Solidarietà e impegno. L’ex sindaco di Tirano Franco Spada: «Sono emersi i valori di questa comunità»

Attivissimo sui social con alcune pillole video durante il tempo del lockdown

Senza ombra di dubbio, Franco Spada, non ce ne vogliano i suoi colleghi o ex colleghi, può essere definito il “sindaco del Covid”. Non solo perché, come tutti i primi cittadini, si è trovato a dover gestire l’emergenza nella sua città, ma per come lo ha fatto informando giorno e notte della situazione locale, nazionale e internazionale, rassicurando tramite social i suoi cittadini, con sensibilità e tempismo. Spada, oggi, non è più sindaco di Tirano, ma i ricordi restano indelebili.

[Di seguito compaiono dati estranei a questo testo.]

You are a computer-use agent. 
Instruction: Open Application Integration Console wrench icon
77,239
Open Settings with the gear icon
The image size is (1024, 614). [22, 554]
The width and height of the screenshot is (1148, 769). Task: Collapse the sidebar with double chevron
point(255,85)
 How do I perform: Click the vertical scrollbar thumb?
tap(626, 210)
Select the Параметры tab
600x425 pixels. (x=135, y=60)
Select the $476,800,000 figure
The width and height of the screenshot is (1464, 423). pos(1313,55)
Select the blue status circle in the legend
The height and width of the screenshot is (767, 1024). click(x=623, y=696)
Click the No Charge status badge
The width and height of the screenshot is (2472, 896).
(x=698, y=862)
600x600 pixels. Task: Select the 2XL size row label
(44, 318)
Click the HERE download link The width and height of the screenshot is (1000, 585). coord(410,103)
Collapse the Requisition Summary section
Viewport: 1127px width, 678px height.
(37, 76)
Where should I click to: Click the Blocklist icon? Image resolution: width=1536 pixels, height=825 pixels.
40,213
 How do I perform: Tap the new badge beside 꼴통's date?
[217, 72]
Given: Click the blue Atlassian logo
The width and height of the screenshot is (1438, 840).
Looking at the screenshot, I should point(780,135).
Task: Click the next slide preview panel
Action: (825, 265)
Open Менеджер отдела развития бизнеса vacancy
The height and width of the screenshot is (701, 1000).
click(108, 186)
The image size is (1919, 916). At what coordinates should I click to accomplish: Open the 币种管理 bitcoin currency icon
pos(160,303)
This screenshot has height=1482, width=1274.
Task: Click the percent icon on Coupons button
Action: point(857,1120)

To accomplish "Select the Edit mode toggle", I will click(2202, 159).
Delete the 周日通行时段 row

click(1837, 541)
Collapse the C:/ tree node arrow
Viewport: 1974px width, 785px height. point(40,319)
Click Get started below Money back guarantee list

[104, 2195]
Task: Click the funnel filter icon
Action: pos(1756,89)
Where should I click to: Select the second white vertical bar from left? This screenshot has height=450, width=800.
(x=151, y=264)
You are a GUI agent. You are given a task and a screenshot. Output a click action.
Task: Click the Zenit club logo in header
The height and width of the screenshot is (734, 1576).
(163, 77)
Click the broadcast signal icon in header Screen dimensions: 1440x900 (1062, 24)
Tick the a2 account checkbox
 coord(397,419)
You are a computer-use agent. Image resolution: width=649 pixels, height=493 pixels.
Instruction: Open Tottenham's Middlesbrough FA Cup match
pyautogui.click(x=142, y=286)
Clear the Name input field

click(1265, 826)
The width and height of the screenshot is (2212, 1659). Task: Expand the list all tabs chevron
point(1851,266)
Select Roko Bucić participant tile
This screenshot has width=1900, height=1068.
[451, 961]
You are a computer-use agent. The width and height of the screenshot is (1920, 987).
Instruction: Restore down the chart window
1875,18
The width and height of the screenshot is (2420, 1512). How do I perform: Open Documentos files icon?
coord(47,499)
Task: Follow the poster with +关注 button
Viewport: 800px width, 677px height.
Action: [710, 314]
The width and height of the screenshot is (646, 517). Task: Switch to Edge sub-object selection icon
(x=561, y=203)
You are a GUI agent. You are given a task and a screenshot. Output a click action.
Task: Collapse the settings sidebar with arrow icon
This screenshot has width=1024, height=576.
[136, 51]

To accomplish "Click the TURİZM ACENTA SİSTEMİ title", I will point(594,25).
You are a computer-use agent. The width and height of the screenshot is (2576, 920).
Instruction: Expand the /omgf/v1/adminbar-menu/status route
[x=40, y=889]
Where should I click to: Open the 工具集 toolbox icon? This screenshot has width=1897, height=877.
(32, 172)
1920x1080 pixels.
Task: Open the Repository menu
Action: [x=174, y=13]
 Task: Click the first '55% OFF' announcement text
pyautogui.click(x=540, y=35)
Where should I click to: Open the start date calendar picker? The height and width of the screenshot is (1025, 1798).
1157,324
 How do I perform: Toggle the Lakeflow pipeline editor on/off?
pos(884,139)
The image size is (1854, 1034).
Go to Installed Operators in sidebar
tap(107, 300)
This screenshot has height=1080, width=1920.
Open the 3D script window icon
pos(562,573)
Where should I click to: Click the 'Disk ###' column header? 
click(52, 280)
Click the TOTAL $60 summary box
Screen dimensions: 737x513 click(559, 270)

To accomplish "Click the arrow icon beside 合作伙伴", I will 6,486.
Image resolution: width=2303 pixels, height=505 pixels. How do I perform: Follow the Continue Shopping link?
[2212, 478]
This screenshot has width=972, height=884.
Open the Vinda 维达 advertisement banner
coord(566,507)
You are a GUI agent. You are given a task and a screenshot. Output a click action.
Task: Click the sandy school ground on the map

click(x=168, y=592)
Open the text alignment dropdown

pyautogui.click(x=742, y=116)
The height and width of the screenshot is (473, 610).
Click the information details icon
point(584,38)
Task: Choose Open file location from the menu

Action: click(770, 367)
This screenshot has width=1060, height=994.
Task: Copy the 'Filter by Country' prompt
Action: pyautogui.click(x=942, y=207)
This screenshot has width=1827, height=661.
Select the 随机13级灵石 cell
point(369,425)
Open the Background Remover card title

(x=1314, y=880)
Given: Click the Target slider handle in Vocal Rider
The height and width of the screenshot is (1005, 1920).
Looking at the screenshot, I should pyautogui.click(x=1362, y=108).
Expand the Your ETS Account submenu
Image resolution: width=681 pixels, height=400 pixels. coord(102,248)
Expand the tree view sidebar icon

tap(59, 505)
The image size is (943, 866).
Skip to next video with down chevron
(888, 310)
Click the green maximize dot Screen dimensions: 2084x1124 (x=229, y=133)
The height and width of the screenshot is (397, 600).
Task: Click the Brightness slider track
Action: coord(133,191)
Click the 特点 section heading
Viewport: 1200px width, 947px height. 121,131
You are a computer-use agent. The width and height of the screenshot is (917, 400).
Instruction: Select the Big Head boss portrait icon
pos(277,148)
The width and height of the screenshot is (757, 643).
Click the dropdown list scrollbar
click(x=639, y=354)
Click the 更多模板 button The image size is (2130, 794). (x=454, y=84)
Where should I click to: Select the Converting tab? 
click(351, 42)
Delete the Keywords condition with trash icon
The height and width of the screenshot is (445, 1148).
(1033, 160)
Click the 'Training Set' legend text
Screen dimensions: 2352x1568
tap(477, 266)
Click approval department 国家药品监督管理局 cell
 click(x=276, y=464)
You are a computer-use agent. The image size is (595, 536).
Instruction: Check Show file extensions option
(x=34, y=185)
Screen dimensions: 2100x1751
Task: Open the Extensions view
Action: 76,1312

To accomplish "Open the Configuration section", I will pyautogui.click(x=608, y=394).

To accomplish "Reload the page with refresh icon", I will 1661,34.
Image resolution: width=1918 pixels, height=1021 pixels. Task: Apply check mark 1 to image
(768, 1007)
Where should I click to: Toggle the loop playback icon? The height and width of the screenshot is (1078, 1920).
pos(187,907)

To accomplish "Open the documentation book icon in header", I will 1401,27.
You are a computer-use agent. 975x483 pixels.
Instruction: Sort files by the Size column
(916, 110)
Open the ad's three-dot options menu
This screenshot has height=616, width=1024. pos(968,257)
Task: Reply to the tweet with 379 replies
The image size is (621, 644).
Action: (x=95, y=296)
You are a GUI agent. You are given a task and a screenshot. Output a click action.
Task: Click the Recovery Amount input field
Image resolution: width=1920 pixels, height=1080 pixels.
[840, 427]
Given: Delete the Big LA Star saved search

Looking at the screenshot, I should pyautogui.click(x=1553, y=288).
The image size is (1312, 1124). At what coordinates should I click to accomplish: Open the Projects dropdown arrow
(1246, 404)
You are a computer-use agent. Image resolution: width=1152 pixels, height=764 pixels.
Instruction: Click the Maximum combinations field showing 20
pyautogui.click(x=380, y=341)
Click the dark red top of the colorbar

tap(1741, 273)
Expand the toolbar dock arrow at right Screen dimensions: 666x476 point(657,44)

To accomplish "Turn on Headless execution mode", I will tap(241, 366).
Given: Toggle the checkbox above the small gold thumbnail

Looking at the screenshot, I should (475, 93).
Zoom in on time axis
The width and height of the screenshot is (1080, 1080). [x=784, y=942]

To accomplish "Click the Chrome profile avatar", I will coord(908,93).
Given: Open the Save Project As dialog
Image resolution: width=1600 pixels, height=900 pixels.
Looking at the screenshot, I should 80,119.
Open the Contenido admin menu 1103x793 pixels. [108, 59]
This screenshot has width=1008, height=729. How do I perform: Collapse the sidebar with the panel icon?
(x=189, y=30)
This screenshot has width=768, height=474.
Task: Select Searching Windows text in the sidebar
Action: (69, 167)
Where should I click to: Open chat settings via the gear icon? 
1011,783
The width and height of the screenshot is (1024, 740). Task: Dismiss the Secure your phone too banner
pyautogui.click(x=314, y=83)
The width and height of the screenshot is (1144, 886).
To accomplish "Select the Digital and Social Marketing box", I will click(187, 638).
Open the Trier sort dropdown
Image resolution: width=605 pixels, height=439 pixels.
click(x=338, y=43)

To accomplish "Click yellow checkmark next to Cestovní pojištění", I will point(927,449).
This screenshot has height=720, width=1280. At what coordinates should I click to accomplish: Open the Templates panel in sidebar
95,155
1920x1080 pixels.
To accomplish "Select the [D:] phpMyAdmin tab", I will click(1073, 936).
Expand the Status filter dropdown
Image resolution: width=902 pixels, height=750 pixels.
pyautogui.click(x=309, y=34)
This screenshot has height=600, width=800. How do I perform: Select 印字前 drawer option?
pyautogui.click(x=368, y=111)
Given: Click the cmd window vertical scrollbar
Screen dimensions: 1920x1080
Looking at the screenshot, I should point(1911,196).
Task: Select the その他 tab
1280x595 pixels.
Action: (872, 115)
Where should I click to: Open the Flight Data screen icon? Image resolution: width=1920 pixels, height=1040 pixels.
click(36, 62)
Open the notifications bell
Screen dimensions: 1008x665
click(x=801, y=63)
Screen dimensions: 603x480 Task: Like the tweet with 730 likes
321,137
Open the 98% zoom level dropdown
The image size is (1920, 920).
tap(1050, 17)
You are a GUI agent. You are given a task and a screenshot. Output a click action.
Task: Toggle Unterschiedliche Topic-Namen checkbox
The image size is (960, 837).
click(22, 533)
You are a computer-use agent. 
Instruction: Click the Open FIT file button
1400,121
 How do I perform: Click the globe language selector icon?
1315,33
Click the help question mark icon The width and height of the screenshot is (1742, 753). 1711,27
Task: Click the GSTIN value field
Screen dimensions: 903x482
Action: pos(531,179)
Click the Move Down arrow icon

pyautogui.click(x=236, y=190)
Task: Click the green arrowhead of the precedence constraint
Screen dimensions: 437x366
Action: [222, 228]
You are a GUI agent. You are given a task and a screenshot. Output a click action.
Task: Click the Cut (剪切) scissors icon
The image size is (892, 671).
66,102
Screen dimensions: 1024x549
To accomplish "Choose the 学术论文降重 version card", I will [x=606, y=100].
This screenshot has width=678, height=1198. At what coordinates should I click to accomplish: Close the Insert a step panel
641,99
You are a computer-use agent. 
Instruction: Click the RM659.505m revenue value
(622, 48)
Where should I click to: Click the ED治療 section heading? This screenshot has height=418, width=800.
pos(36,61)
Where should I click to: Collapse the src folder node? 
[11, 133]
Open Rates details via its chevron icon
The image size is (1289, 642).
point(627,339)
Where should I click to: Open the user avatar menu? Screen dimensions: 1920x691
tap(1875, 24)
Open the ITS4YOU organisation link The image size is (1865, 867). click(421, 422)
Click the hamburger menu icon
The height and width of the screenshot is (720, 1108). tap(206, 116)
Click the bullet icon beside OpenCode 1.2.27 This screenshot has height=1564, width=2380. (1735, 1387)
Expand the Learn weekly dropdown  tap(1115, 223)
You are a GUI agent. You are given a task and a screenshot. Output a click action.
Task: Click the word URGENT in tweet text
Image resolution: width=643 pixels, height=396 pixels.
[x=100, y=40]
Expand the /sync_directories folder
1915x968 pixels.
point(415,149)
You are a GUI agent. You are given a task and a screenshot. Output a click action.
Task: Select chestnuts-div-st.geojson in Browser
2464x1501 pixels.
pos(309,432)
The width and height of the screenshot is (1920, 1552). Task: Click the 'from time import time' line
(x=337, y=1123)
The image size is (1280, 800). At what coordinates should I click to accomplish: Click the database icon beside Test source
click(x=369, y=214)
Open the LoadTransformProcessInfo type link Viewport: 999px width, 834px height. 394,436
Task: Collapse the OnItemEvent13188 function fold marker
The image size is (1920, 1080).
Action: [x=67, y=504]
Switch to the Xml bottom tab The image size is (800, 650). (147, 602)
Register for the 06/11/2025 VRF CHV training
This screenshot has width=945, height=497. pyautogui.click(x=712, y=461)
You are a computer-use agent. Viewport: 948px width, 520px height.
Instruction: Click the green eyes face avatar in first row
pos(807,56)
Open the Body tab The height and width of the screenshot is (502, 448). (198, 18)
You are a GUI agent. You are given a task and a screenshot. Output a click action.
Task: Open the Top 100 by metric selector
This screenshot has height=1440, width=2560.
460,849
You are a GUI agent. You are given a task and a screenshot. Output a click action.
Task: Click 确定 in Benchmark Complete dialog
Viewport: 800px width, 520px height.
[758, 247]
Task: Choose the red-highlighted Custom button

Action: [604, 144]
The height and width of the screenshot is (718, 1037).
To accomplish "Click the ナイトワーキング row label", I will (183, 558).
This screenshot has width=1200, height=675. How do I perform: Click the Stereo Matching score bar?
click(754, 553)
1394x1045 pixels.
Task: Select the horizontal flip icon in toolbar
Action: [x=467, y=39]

«Il mio primo ricordo parte dal 31 gennaio 2020 quando, sui giornali, lessi che il governo italiano dichiarò l’emergenza pandemica e pensai subito che una situazione di pandemia, che dai telegiornali veniva descritta in Cina, a breve sarebbe arrivata anche da noi e ci si doveva preparare anche come Comune. Pensai subito alle strutture a Tirano ove erano presenti persone con elevate fragilità. Di seguito, dei primi mesi di epidemia, mi rimane impressa la solitudine delle persone per le chiusure e tanti drammi consumati in silenzio nelle famiglie senza la possibilità di avere un funerale e un conforto e una condivisione sociale del proprio lutto. In quel periodo di isolamento ogni persona ha costruito la propria opinione sulla pandemia in relazione alla propria esperienza che è diversa a seconda della propria età o del proprio lavoro e questa percezione si è trascinata sino ad oggi. Ogni sindaco era a conoscenza della situazione della propria comunità con i dati che gli venivano forniti quotidianamente dall’Azienda sanitaria, ma, di fatto, viveva in solitudine questa situazione in quanto queste informazioni non potevano essere condivise. Io decisi, da inizio marzo del 2020, di mettere a frutto nozioni di statistica apprese nei miei studi al Politecnico di Milano e cercare di avere un monitoraggio statistico di quanto stava avvenendo, per conoscere e governare la situazione e tali dati condividerli con la cittadinanza per aumentare la consapevolezza collettiva e ridurre l’incertezza e l’ansia».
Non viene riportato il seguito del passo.